In Black France / France Noire, scholars, activists, and novelists from France and the United States address the untenable paradox at the heart of French society.
France's constitutional and legal discourses do not recognize race as a meaningful category.
Yet the lived realities of race and racism are ever-present in the nation's supposedly race-blind society.
The vaunted universalist principles of the French Republic are far from realized.
Any claim of color-blindness is belied by experiences of anti-black racism, which render blackness a real and consequential historical, social, and political formation.

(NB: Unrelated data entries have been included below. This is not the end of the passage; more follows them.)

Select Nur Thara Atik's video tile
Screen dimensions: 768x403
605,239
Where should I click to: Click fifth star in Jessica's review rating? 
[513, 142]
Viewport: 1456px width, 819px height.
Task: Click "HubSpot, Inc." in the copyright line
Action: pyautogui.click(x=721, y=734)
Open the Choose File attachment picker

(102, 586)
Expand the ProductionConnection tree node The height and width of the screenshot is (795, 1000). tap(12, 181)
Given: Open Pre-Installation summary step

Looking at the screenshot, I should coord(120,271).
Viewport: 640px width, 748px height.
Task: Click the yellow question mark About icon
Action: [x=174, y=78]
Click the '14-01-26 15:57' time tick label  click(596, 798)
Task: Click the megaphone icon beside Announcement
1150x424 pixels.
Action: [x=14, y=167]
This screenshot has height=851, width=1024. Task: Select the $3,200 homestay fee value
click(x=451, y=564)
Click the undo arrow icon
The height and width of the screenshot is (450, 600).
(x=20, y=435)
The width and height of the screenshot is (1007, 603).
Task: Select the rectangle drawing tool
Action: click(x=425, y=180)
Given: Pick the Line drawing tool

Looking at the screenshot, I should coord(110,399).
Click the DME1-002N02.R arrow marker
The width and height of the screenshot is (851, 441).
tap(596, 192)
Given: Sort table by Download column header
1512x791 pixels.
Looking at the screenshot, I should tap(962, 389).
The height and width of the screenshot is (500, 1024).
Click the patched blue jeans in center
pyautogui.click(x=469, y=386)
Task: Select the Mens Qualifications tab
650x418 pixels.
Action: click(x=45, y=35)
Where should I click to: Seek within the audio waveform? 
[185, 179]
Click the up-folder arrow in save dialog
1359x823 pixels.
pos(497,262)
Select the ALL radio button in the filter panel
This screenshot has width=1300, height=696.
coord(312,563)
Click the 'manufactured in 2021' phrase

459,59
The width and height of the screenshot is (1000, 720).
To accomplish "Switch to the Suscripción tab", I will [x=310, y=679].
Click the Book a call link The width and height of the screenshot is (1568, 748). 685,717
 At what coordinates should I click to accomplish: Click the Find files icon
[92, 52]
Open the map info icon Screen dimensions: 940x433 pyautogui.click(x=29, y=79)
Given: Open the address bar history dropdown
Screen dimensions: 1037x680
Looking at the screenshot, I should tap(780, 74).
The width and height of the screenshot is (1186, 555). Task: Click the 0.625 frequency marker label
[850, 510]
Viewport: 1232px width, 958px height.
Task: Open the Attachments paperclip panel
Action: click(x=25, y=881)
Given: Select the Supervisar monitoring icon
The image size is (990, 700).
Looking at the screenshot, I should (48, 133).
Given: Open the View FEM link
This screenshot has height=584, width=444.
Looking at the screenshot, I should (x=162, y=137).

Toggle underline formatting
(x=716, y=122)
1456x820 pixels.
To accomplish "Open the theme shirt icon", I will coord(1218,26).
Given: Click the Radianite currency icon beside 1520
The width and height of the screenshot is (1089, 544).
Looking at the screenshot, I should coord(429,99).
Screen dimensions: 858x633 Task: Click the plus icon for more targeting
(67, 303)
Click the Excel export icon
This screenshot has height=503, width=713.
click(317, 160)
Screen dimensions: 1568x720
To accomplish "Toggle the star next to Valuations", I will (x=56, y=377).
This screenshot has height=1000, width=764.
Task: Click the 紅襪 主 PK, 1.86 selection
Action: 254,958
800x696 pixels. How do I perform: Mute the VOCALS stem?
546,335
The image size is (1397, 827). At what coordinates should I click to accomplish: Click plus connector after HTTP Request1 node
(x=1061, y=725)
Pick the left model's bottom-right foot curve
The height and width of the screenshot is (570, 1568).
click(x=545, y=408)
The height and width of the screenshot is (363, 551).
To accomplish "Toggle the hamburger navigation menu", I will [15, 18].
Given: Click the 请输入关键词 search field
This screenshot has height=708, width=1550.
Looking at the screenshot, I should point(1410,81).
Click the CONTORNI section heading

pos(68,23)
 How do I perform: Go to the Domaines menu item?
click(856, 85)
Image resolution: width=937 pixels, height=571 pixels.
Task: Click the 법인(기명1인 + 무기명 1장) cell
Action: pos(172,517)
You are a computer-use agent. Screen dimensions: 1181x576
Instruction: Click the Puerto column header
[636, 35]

Contributors to this collection of essays demonstrate that blackness in France is less an identity than a response to and rejection of anti-black racism.
Black France / France Noire is a distinctive and important contribution to the increasingly public debates on diversity, race, racialization, and multicultural intolerance in French society and beyond. Contributors. Remy Bazenguissa-Ganga, Allison Blakely, Jennifer Anne Boittin, Marcus Bruce, Fred Constant, Mamadou Diouf, Arlette Frund, Michel Giraud, Bennetta Jules-Rosette, Trica Danielle Keaton, Jake Lamar, Patrick Lozes, Alain Mabanckou, Elisabeth Mudimbe-Boyi, T.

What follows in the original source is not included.